Die Basisstation in Sulingen befand sich bereits seit mehreren Tagen unter verstärkter Beobachtung, nachdem dort aufgrund der starken Regenfälle Wasser in die Station einzudringen drohte. Sicherheit für die Basisstation schafften zunächst die umgehende Alarmierung der örtlichen Feuerwehr und der Einsatz des THW. Am 03.01.2024 teilte das THW jedoch mit, dass eine weitere Sicherung der Basisstation durch den Einsatz von Pumpen nicht mehr möglich sei.

Umgehend erfolgte durch die betroffenen Fachbereiche der ASDN (Operativer Betrieb, Video- und Datenübertragungsdienst, Standortmanagement und Zugangsnetz) eine entsprechende Beurteilung der Lage sowie die Erörterung möglicher Ersatzmaßnahmen. Letztlich wurde die Entscheidung getroffen, eine satellitengestützte mobile Basisstation (Sat-mBS) einzusetzen.

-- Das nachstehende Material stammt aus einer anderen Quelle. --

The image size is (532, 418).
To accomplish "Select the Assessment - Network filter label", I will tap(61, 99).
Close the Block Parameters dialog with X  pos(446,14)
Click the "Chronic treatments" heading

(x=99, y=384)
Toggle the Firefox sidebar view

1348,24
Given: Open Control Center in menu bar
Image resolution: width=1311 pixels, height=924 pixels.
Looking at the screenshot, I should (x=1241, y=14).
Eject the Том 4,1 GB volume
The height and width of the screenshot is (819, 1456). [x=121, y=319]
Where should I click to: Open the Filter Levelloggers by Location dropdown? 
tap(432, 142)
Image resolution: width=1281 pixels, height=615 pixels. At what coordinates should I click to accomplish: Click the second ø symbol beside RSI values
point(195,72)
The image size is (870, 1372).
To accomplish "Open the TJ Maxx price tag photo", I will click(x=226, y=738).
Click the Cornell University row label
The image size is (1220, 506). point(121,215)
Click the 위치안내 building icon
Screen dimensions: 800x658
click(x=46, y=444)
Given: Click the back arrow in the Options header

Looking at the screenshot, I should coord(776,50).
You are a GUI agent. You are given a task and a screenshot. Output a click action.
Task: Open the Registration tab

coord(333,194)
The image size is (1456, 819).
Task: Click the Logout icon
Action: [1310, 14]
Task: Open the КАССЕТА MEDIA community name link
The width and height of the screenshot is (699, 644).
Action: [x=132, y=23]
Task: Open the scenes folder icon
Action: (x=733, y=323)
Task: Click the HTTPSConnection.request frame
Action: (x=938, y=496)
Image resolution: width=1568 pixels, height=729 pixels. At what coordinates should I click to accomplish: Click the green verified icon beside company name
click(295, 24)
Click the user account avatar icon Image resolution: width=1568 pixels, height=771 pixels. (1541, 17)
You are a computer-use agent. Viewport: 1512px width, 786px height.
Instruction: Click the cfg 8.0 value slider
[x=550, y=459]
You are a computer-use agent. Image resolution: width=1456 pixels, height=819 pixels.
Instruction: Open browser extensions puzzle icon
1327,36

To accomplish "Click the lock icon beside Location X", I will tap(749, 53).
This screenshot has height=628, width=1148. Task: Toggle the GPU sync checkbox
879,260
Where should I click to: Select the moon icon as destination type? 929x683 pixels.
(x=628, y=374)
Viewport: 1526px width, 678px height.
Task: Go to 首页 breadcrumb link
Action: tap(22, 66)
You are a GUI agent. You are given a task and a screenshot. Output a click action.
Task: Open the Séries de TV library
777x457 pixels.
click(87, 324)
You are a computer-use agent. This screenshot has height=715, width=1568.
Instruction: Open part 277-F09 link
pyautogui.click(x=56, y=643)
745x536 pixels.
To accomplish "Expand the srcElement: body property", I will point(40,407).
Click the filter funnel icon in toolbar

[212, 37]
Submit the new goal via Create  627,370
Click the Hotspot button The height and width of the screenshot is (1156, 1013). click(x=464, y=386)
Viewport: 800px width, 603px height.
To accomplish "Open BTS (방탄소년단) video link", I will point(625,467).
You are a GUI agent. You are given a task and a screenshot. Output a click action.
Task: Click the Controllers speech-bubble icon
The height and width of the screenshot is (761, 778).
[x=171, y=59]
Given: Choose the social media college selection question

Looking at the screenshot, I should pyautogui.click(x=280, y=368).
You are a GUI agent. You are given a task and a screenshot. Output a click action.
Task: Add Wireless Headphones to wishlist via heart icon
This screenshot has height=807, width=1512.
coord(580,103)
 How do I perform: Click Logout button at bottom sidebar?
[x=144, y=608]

Erfolgreicher Einsatz einer Sat-mBS

Nach entsprechender Vorbereitung wurde die Sat-mBS durch die Kräfte des Video- und Datenübertragungsdienstes sowie Mitarbeitende des Standortmanagements in den Einsatzraum verbracht. In Zusammenarbeit zwischen der ASDN (Leitstand und Fachbereich Zugangsnetz) und der BDBOS konnte nach Errichtung eines 40-Meter-Mastes sowie der erforderlichen Einbindung in das BOS-Digitalfunknetz die Funktion der Sat-mBS schließlich erfolgreich getestet werden. Die Basisstation Sulingen wurde vom Netz genommen und der Funkverkehr vorübergehend über die Sat-mBS abgewickelt.

Dank der vorausschauenden Planung der ASDN und des guten Zusammenspiels zwischen ASDN, BDBOS und den beteiligten BOS verlief die herausfordernde Hochwasserlage in der Weihnachtszeit und zum Jahreswechsel 2023/2024 aus digitalfunktaktischer und -technischer Sicht insgesamt ohne weitere nennenswerte Probleme.

Nach dem Abfluss des Hochwassers wurde der betroffene Standort durch das Standortmanagement der ASDN hinsichtlich der Sicherheit bewertet. Im Ergebnis wurden an der Basisstation in Sulingen bauliche Veränderungen geplant, so dass bei künftigen Hochwasserereignissen die Verfügbarkeit der Basisstation gewährleistet bleibt. Diese bauliche Maßnahme, mit der in der Zwischenzeit begonnen wurde, wird nach ungefähr zwölf Monaten abgeschlossen sein.

Satellitengestützte mobile Basisstationen (Sat-mBS)

... stellen den Zugang zum BOS-Digitalfunknetz über einen Satellitenlink her und sind so, unabhängig von festen Zugangspunkten, flexibel an jedem beliebigen Ort einsetzbar. Sie bestehen aus einem Zugfahrzeug und einem Anhänger, der die gesamte Systemtechnik für den Betrieb der Sat-mBS beinhaltet. Dazu gehören im Wesentlichen ein hydraulisch abgestütztes, automatisch nivellierbares Fahrgestell sowie ein Technikcontainer mit Betriebsraum, ein ausfahrbarer Aluminiummast und eine motorgesteuerte, sich automatisch ausrichtende Satellitenantenne. Für die Einspeisung des Funkverkehrs vom Satellitenlink in das BOS-Digitalfunknetz wurde ein Vermittlungsstellenstandort in Mecklenburg-Vorpommern mit einer Satellitenkopfstation ausgestattet. Eine redundante Satellitenkopfstation befindet sich an einer Vermittlungsstelle im Saarland. Von diesen Kopfstationen aus sind die Sat-mBS mit den Vermittlungsstellen in ganz Deutschland verbunden.